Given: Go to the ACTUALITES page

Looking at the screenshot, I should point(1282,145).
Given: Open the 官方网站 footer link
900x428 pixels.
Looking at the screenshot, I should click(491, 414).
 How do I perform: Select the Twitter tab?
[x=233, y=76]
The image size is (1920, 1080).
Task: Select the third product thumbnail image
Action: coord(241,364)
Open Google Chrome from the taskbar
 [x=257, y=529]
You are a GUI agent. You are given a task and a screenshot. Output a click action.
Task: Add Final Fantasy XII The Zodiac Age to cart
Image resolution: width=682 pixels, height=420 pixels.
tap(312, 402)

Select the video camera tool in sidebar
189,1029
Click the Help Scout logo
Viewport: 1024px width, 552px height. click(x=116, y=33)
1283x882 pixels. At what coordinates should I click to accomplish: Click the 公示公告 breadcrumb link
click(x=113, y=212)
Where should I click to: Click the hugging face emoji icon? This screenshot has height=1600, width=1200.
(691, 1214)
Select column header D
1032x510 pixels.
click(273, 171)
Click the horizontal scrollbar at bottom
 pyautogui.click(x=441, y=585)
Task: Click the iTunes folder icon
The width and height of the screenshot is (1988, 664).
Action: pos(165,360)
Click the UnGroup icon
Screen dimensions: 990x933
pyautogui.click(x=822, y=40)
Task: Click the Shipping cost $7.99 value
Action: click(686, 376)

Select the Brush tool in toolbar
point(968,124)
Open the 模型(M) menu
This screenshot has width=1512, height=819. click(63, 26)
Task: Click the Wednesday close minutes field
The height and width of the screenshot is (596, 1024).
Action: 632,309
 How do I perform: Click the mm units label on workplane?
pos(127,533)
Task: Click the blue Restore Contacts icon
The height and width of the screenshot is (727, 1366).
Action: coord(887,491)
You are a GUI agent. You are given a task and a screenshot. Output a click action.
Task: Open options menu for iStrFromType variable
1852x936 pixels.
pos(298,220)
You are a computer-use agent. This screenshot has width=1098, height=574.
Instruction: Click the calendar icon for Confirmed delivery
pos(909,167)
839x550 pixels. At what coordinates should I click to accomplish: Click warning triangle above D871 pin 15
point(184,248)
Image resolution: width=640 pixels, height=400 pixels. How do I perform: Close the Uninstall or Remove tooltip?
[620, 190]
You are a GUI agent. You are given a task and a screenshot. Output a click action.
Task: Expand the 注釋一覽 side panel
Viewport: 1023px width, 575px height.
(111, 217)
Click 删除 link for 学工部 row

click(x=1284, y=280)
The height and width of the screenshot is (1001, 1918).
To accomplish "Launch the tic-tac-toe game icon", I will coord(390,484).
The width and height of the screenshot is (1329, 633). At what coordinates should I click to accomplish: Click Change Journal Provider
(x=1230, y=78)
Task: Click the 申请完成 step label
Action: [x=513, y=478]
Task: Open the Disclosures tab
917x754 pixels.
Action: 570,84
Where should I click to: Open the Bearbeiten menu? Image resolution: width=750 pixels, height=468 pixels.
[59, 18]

********

Work to be completed -> Now that the records have been shown, restate each one word for word.

Written solution ->
Given: Go to the ACTUALITES page

Looking at the screenshot, I should point(1282,145).
Given: Open the 官方网站 footer link
900x428 pixels.
Looking at the screenshot, I should click(491, 414).
 How do I perform: Select the Twitter tab?
[x=233, y=76]
The image size is (1920, 1080).
Task: Select the third product thumbnail image
Action: coord(241,364)
Open Google Chrome from the taskbar
 [x=257, y=529]
You are a GUI agent. You are given a task and a screenshot. Output a click action.
Task: Add Final Fantasy XII The Zodiac Age to cart
Image resolution: width=682 pixels, height=420 pixels.
tap(312, 402)

Select the video camera tool in sidebar
189,1029
Click the Help Scout logo
Viewport: 1024px width, 552px height. click(x=116, y=33)
1283x882 pixels. At what coordinates should I click to accomplish: Click the 公示公告 breadcrumb link
click(x=113, y=212)
Where should I click to: Click the hugging face emoji icon? This screenshot has height=1600, width=1200.
(691, 1214)
Select column header D
1032x510 pixels.
click(273, 171)
Click the horizontal scrollbar at bottom
 pyautogui.click(x=441, y=585)
Task: Click the iTunes folder icon
The width and height of the screenshot is (1988, 664).
Action: pos(165,360)
Click the UnGroup icon
Screen dimensions: 990x933
pyautogui.click(x=822, y=40)
Task: Click the Shipping cost $7.99 value
Action: click(686, 376)

Select the Brush tool in toolbar
point(968,124)
Open the 模型(M) menu
This screenshot has width=1512, height=819. click(63, 26)
Task: Click the Wednesday close minutes field
The height and width of the screenshot is (596, 1024).
Action: 632,309
 How do I perform: Click the mm units label on workplane?
pos(127,533)
Task: Click the blue Restore Contacts icon
The height and width of the screenshot is (727, 1366).
Action: coord(887,491)
You are a GUI agent. You are given a task and a screenshot. Output a click action.
Task: Open options menu for iStrFromType variable
1852x936 pixels.
pos(298,220)
You are a computer-use agent. This screenshot has width=1098, height=574.
Instruction: Click the calendar icon for Confirmed delivery
pos(909,167)
839x550 pixels. At what coordinates should I click to accomplish: Click warning triangle above D871 pin 15
point(184,248)
Image resolution: width=640 pixels, height=400 pixels. How do I perform: Close the Uninstall or Remove tooltip?
[620, 190]
You are a GUI agent. You are given a task and a screenshot. Output a click action.
Task: Expand the 注釋一覽 side panel
Viewport: 1023px width, 575px height.
(111, 217)
Click 删除 link for 学工部 row

click(x=1284, y=280)
The height and width of the screenshot is (1001, 1918).
To accomplish "Launch the tic-tac-toe game icon", I will coord(390,484).
The width and height of the screenshot is (1329, 633). At what coordinates should I click to accomplish: Click Change Journal Provider
(x=1230, y=78)
Task: Click the 申请完成 step label
Action: [x=513, y=478]
Task: Open the Disclosures tab
917x754 pixels.
Action: 570,84
Where should I click to: Open the Bearbeiten menu? Image resolution: width=750 pixels, height=468 pixels.
[59, 18]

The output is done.